As established in last week’s column: Relationships may be easy in the initial sprint, but difficult to go the marathon distance. (As if you need a column to establish that one!) So let’s roll up our sleeves and get right to it.

What are the perpetual problems that plague most long-term relationships? In my experience, it usually comes down to sex, money, and “tone.” These are what typically fuel the “marriage-go-rounds” couples become trapped in. Tone is probably at the top of the dysfunctional hit parade. That is what it usually comes down to: the way we talk to each other.

So there is the problem; what is the solution? It’s a complex question to answer. But here are three essential ingredients, in my book, to effectuating a conscious/constructive relationship.

Compassion

When a member of a couple loses the ability to understand where the other person is coming from, it usually means they have crossed through the DMZ and into hostile territory. You may not agree with your spouse, but you owe it to him/her to always make the effort to see why they are feeling or thinking the way they do. Distressed couples will often stubbornly refuse to make the effort to become more empathic.
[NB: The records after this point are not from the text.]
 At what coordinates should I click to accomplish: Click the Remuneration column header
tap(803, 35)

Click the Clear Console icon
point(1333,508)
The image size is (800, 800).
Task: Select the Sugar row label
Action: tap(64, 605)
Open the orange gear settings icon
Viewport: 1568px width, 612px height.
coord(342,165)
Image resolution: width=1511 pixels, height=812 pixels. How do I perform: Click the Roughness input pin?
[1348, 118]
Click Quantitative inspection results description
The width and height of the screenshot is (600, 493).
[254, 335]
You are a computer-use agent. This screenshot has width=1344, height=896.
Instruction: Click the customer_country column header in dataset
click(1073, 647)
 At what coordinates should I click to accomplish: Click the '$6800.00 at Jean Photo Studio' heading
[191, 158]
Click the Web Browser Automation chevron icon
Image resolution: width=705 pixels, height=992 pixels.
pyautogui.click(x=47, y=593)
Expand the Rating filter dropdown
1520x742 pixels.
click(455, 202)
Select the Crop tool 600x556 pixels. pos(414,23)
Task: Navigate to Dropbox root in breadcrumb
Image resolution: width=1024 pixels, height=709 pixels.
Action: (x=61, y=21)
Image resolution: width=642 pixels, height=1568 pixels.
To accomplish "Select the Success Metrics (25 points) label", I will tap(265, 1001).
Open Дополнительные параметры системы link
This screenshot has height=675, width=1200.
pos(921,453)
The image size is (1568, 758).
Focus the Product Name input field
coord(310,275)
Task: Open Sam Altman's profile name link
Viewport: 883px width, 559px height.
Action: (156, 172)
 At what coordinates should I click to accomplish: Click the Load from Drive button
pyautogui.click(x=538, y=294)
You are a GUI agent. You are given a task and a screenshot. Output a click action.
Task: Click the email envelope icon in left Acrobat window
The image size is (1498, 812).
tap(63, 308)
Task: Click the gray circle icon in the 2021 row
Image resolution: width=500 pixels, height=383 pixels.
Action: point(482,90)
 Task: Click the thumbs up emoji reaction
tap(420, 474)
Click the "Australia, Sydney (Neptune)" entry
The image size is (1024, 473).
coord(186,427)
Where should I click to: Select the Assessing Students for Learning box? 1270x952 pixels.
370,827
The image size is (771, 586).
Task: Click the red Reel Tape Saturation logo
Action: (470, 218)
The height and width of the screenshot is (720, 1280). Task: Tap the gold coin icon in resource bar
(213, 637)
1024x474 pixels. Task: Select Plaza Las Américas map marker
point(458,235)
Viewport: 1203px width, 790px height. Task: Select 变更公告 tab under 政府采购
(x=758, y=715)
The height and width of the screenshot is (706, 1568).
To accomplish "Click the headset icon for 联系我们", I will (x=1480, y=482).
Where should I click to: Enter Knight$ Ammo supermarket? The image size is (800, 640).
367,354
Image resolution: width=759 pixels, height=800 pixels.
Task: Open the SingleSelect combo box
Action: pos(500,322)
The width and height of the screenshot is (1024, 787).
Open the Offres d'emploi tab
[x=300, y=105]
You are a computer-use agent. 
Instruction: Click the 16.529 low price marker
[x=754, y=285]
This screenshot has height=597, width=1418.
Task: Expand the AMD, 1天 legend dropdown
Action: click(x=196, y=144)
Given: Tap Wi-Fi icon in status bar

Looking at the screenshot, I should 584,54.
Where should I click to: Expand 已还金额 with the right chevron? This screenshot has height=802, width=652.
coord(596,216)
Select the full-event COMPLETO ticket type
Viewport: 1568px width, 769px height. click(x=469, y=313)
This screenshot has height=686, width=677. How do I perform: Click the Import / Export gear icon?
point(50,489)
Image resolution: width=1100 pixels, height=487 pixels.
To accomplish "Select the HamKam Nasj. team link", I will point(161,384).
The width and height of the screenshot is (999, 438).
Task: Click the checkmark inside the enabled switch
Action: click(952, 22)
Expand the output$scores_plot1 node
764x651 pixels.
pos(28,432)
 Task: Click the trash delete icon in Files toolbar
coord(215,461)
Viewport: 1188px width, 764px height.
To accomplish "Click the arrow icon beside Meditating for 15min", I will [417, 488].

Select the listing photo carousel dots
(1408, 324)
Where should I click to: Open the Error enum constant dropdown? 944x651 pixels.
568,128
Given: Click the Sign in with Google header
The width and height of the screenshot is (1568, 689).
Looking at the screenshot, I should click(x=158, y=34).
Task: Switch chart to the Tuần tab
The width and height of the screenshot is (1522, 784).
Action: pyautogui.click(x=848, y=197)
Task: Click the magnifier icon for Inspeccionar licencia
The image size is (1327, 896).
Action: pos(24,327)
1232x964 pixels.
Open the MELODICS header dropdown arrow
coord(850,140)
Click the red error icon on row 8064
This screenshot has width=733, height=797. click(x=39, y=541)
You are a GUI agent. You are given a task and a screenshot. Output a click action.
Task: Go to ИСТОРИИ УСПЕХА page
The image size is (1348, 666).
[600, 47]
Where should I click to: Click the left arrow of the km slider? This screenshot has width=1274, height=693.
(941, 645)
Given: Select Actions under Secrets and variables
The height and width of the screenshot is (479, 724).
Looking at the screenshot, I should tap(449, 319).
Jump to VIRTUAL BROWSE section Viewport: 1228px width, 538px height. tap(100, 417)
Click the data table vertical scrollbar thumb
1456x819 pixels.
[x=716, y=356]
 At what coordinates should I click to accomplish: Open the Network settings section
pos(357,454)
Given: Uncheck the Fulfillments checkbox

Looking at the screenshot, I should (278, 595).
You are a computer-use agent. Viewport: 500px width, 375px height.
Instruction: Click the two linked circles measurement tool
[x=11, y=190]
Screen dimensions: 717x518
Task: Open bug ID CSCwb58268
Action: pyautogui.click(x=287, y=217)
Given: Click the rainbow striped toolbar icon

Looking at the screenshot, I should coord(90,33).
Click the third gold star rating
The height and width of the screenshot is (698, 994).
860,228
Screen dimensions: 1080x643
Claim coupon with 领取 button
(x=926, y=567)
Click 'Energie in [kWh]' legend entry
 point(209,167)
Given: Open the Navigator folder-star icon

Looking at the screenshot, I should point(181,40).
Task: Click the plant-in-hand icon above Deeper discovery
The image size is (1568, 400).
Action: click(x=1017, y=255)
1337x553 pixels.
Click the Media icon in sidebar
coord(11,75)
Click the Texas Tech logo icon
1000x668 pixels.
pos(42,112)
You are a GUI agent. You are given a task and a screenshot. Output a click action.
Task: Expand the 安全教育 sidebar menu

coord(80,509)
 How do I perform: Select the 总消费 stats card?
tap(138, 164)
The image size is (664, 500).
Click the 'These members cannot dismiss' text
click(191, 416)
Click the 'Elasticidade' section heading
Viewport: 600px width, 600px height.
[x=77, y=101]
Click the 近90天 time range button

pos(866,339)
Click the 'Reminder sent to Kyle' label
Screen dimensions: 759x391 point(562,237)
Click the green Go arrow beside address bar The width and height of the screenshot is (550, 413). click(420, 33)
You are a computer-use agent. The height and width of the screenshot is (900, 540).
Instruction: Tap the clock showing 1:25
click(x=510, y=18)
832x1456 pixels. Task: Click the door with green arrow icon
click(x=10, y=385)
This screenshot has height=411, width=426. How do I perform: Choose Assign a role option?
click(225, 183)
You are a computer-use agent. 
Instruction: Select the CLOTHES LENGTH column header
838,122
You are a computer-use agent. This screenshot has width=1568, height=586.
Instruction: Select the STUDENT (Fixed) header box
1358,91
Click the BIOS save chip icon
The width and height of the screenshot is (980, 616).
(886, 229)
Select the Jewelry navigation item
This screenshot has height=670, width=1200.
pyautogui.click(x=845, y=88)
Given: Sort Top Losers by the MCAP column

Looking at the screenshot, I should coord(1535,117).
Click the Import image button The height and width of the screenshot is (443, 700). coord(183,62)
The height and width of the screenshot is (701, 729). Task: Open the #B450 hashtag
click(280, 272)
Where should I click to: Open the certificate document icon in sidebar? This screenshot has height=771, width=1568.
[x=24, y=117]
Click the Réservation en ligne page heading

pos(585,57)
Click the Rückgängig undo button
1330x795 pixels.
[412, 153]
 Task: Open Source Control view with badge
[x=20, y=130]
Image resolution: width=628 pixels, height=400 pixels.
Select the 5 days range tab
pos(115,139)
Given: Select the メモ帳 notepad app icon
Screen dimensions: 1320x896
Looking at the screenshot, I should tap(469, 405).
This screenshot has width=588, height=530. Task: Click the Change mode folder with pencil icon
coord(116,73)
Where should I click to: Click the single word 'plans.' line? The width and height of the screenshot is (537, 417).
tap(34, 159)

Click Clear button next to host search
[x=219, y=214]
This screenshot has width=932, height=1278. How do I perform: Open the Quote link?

Here’s a suggestion for restoring compassion and empathy when it has fled the marital dialogue. Separate from your warring spouse, go to your corner and write on a piece of paper what your partner’s point of view of the conflict is. That’s all, nothing else. You aren’t allowed to insinuate your own rebuttal. It is not at all about you, but all about the other. Come back from your corner and read aloud the brilliant and compassionately rendered essay about your loved one’s point of view. You will be surprised at how feeling understood-no matter what the disagreement-can change the tone of the discourse.

Standing in your own truth

If the implicit contract of a marriage or relationship requires you to abandon your truth, your way of seeing things, then you are most likely involved in either a codependent relationship or an abusive one. Strong words, so let me explain. If you can’t describe your feelings of anger, hurt or disappointment to your spouse because it is disallowed-through such typical maneuvers such as shaming or ignoring-then you are being emotionally abused and you don’t have a viable relationship. If you feel you must squelch your feelings and thoughts because it will threaten or destabilize your partner-a common scenario with an alcoholic spouse-then you are codependent and not in a conscious relationship.

What is helpful here is for the individual partners to become more conscious about their own defensive patterns, take responsibility for them, and then learn to communicate in a clear and non discounting way.

Without safety, there is no intimacy. Yet so many distressed relationships devolve into unsafe harbors. Compassion and empathy are exiled. There is no shelter in which one can “stand in their own truth.” Everyone who aspires to a conscious relationship must be aware of what they are doing to promote a safe psychological shelter for their mate. Surely everyone starts out with this intention, but perpetual conflicts will, after awhile, create a militarized zone. The couple soon forgets that they are partnered and see themselves at odds in the pursuit of a shared life.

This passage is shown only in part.